▶ TEXTO EXTRAÍDO:
---
Parte dos compromissos assumidos durante a campanha é urgente e diz respeito à covid-19. Oferecer a vacina em todas as regiões da cidade é meta a tirar do papel ainda em janeiro, caso o imunizante produzido pelo Instituto Butantan ou qualquer outro a ser comprado pelo Ministério da Saúde seja entregue ao município no primeiro mês do ano.
Do mesmo modo, é esperada para os primeiros dias do governo a apresentação de um plano de volta às aulas presenciais, e com recuperação do aprendizado — entre as promessas oficializadas em seu programa está a inclusão de um professor extra nas salas para auxiliar alunos com mais dificuldades.
A evolução dos dados relativos a contágio, internações e mortes por covid-19 na capital ainda definirá se o estado de calamidade pública se estenderá e quais medidas deverão ser adotadas por Covas neste segundo ano de pandemia. Há expectativa especialmente sobre a possibilidade de pagar uma nova rodada de auxílio emergencial aos mais carentes. Em 2020, cerca de 1,2 milhão de moradores receberam uma parcela de 300 reais, ao custo de 417 milhões de reais.
Com o secretariado renovado para esse segundo mandato — e mais diverso, com a presença de mulheres e negros, conforme promessa —, Covas pretende se “aventurar” em um plano de obras estimado em 18 bilhões de reais. Só os prometidos 95 quilômetros de ônibus devem exigir recursos da ordem de 2 bilhões a 4 bilhões de reais, a depender do modelo escolhido e da necessidade de promover desapropriações para viabilizá-los.
Em seu primeiro mandato, a única obra que o tucano tirou do papel por decisão própria foi a revitalização do Vale do Anhangabaú, no centro de São Paulo. Mas, após sofrer muitas críticas, a reforma foi escondida na campanha eleitoral e nem sequer chegou a ser oficialmente inaugurada.
---
▶ TAREFA:
Devolva na íntegra, sem nenhuma alteração, o texto sobre os compromissos de Covas para o segundo mandato na prefeitura de São Paulo. Os itens abaixo formam um material separado do texto.

▶ MATERIAL EXTRAÍDO:
---
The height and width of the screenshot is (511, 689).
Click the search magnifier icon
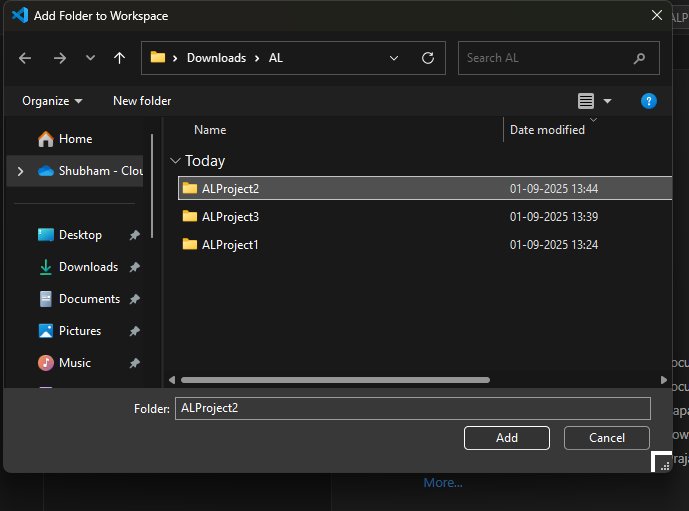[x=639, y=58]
---
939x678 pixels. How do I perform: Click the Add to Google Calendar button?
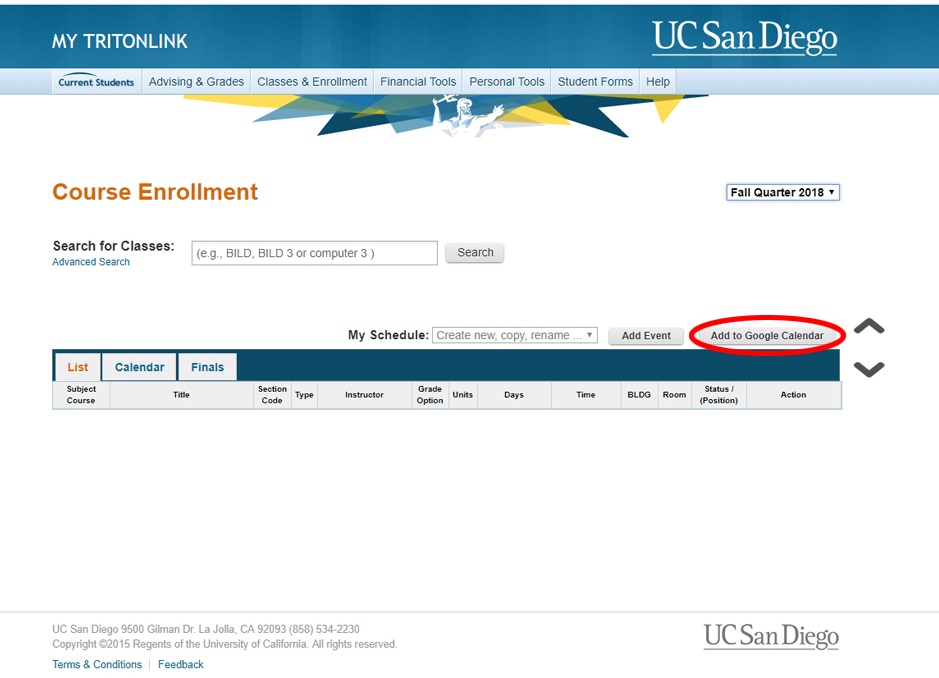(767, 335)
---
▶ RESULTADO:
Parte dos compromissos assumidos durante a campanha é urgente e diz respeito à covid-19. Oferecer a vacina em todas as regiões da cidade é meta a tirar do papel ainda em janeiro, caso o imunizante produzido pelo Instituto Butantan ou qualquer outro a ser comprado pelo Ministério da Saúde seja entregue ao município no primeiro mês do ano.
Do mesmo modo, é esperada para os primeiros dias do governo a apresentação de um plano de volta às aulas presenciais, e com recuperação do aprendizado — entre as promessas oficializadas em seu programa está a inclusão de um professor extra nas salas para auxiliar alunos com mais dificuldades.
A evolução dos dados relativos a contágio, internações e mortes por covid-19 na capital ainda definirá se o estado de calamidade pública se estenderá e quais medidas deverão ser adotadas por Covas neste segundo ano de pandemia. Há expectativa especialmente sobre a possibilidade de pagar uma nova rodada de auxílio emergencial aos mais carentes. Em 2020, cerca de 1,2 milhão de moradores receberam uma parcela de 300 reais, ao custo de 417 milhões de reais.
Com o secretariado renovado para esse segundo mandato — e mais diverso, com a presença de mulheres e negros, conforme promessa —, Covas pretende se “aventurar” em um plano de obras estimado em 18 bilhões de reais. Só os prometidos 95 quilômetros de ônibus devem exigir recursos da ordem de 2 bilhões a 4 bilhões de reais, a depender do modelo escolhido e da necessidade de promover desapropriações para viabilizá-los.
Em seu primeiro mandato, a única obra que o tucano tirou do papel por decisão própria foi a revitalização do Vale do Anhangabaú, no centro de São Paulo. Mas, após sofrer muitas críticas, a reforma foi escondida na campanha eleitoral e nem sequer chegou a ser oficialmente inaugurada.